#### Document extract

I de tradisjonelle tidebønnene kommenterer lesningene nå i pinseoktaven hver dag messens evangelium. Slik er torsdagens lesninger:
Jesus kalte sammen de tolv og gav dem myndighet over alle onde ånder og makt til å lege sykdommer. Så sendte han dem ut for å forkynne budskapet om Guds rike og helbrede syke. Og han sa til dem: «Ta ikke noe med dere på veien, verken stav eller veske eller brød eller penger, og heller ikke skal noen ha med to kjortler. Når dere har tatt inn i et hus, så bli der til dere drar videre. Men er det noen som ikke vil ta imot dere, skal dere dra bort fra den byen og riste støvet av føttene. Det skal være et vitnesbyrd mot dem.» Så gikk de ut og drog fra landsby til landsby, og overalt forkynte de det glade budskap og helbredet syke.
Homily by St Ambrose, Bishop of Milan. – Bk. vi. on Luke ix.
We learn from the commandments of the Gospel what manner of men they ought to be who preach the glad tidings of the kingdom of God “Take nothing for your journey neither staves nor scrip, neither bread neither money.” Thus let the Apostle destitute of earthly help, and panoplies in faith, deem himself able to do all the more, as he needeth all the less Such as please may also put upon these words a spiritual interpretation in that a man may be said to lay as the encumbrances of the body, not only by abdicating power, and casting away riches, but also by denying the very body itself its pleasures. The first general commandment given to the Apostles touching their manners was to be bringers of peace, Matth. x. 13, and to be no gadders about, but keepers of the laws of guests. To wander from house to house, and to abuse the rights of hospitality, are things alien to a preacher of the kingdom of heaven.

########
#### Entries shown

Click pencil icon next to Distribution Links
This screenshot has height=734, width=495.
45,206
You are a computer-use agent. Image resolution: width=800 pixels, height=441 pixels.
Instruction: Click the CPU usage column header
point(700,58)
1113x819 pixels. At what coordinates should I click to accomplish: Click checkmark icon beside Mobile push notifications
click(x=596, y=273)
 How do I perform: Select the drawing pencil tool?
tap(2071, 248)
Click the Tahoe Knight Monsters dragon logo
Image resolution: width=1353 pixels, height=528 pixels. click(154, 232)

########
#### Entries shown

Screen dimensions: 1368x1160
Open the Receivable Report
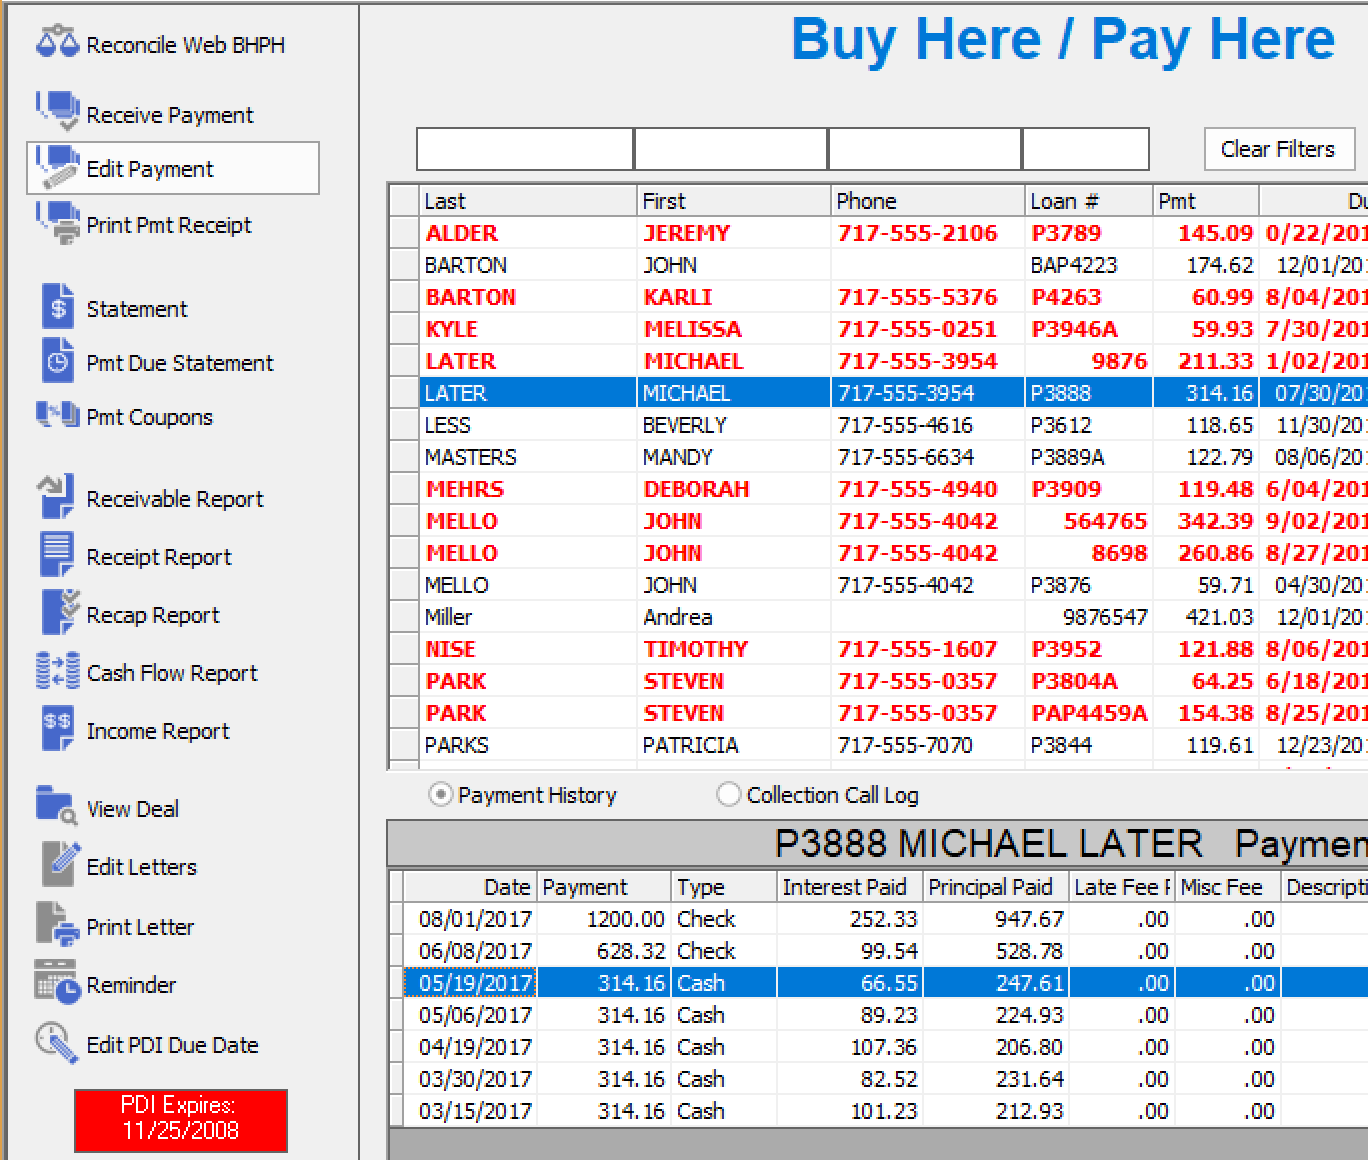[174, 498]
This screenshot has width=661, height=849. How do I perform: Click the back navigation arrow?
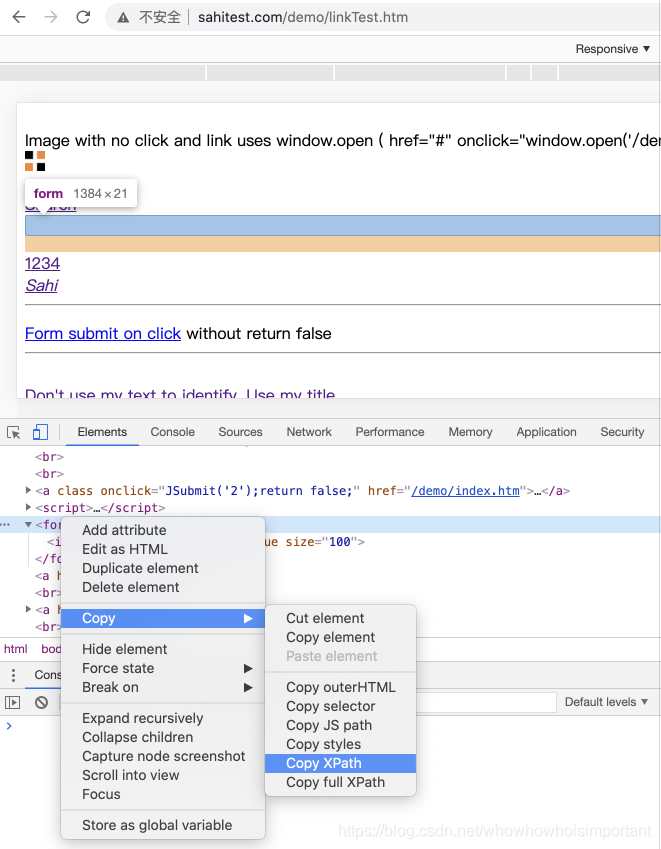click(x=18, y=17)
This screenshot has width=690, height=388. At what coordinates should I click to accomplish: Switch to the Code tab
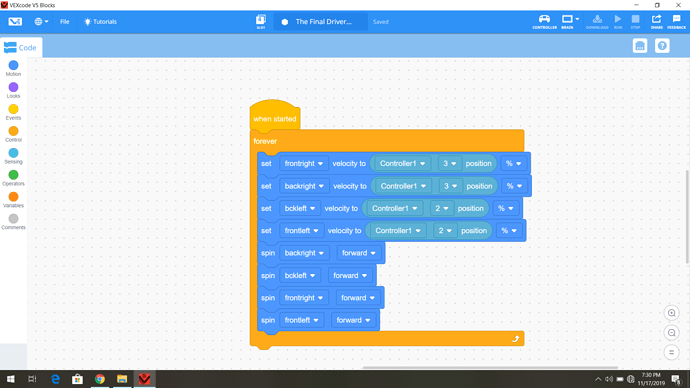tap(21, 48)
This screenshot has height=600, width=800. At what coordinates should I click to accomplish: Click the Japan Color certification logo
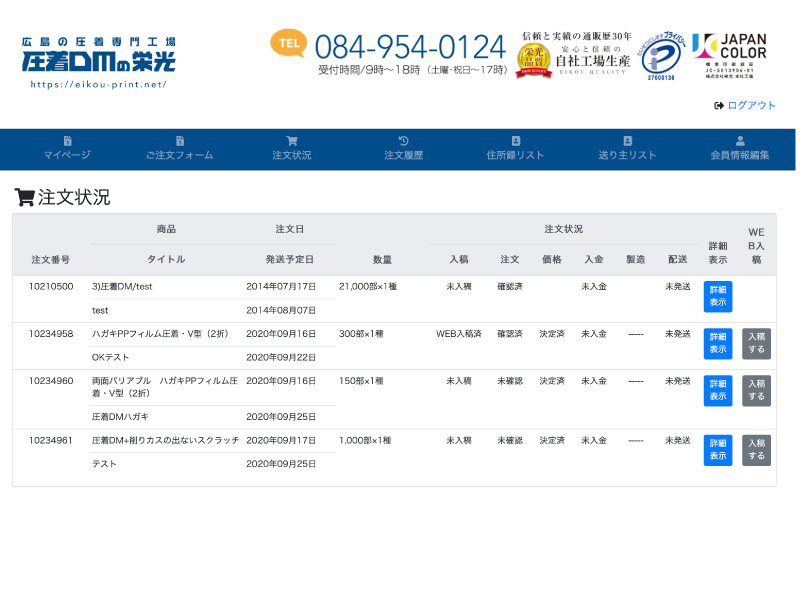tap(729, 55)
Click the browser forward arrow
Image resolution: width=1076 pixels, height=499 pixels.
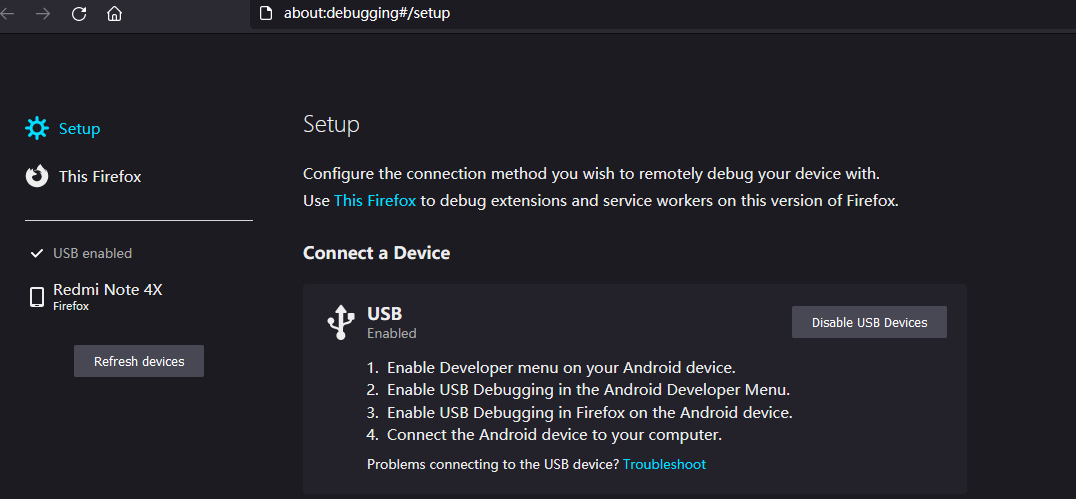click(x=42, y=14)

########

§ Problem description
State whether each statement below agrees with the text on the sending of the Apostles, answering yes or no and quoting the deciding words. 1. The homily is attributed to St Ambrose, Bishop of Milan. 2. The first general commandment given to the Apostles touching their manners was to be bringers of peace. 3. Wandering from house to house is presented as fitting for a preacher of the kingdom of heaven.

§ Answer
1. Yes: "Homily by St Ambrose, Bishop of Milan."
2. Yes: "The first general commandment given to the Apostles touching their manners was to be bringers of peace"
3. No: "To wander from house to house, and to abuse the rights of hospitality, are things alien to a preacher of the kingdom of heaven."